Downgraded to a tropical storm early on Monday, Irma had ranked as one of the most powerful Atlantic hurricanes on record before barreling into the Florida Keys on Sunday and plowing northward along the Gulf Coast and moving inland to wreak havoc across a wide swath of the third-most populous US state.
Still, the scope of damage in Florida and neighboring states paled in comparison with the utter devastation left by Irma as a rare Category 5 hurricane in parts of the Caribbean, where the storm killed nearly 40 people - at least 10 of them in Cuba - before turning its fury on Florida.
Especially hard hit in the United States was the resort archipelago of the Keys, extending into the Gulf of Mexico from the tip of Florida's peninsula and connected to the mainland by a single, narrow highway, Governor Rick Scott told a news conference on Monday.
"There's devastation," he said, adding that virtually every mobile-home park on the island chain was left upended. "It's horrible what we saw."
While some evacuees from the Keys expressed anger at authorities refusing to allow them to return to their homes on Monday, the US Defense Department said as many as 10,000 residents who had stayed put on the island may now be stranded and in need of evacuation.
Monroe County fire officials said later they would reopen road access on Tuesday morning at 7 a.m.
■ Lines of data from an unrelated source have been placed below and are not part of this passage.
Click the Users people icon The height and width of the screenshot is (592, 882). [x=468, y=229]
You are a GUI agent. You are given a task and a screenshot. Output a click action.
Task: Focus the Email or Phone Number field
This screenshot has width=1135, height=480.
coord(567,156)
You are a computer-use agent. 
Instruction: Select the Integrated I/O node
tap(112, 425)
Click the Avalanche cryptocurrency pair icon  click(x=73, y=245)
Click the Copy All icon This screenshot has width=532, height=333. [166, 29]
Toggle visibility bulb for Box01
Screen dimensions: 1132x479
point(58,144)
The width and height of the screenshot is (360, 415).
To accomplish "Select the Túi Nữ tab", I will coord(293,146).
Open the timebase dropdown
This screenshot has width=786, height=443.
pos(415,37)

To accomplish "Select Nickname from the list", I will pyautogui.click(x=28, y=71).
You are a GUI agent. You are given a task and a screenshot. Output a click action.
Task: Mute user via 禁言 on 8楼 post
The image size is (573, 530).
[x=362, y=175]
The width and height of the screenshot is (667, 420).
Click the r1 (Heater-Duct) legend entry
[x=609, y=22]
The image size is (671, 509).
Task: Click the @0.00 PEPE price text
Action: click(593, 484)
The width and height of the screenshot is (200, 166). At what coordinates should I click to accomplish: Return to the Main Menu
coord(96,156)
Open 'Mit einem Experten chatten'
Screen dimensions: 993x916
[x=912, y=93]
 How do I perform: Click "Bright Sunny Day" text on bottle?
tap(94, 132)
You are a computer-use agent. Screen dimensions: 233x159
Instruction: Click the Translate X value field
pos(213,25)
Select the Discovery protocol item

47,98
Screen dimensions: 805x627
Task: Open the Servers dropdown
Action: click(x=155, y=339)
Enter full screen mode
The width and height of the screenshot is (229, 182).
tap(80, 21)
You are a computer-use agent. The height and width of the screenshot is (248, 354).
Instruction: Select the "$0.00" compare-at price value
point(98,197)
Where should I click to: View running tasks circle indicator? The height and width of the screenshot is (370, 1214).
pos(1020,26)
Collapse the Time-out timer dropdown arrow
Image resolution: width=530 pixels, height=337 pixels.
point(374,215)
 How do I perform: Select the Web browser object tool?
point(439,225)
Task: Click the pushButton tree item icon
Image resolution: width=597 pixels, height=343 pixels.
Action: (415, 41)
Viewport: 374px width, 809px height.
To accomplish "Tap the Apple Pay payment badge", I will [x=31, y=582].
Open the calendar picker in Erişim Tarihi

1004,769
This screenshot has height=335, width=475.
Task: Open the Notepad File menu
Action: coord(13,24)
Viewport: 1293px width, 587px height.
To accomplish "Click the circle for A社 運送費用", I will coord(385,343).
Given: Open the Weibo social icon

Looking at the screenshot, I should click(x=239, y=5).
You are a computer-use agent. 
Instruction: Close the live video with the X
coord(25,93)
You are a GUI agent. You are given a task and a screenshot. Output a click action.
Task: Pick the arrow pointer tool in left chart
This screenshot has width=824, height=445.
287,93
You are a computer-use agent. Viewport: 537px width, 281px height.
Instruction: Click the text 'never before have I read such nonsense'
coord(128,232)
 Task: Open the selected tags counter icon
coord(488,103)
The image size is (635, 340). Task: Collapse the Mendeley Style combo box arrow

EDT (1100 GMT) for residents and business owners from Key Largo, the main island at the upper end of the chain, as well as the towns of Tavernier and Islamorada farther to the south.
No timetable for reopening the remainder of the Keys was given.
In Miami, which escaped the worst of Irma's winds but experienced heavy flooding, residents in the city's Little Haiti neighborhood returned to the wreckage of trailer homes that were shredded by the storm.
"I wanted to cry, but this is what it is, this is life," Melida Hernandez, 67, who had ridden out the storm at a nearby church, said as she gazed at the ruins of her dwelling, split in two by a fallen tree.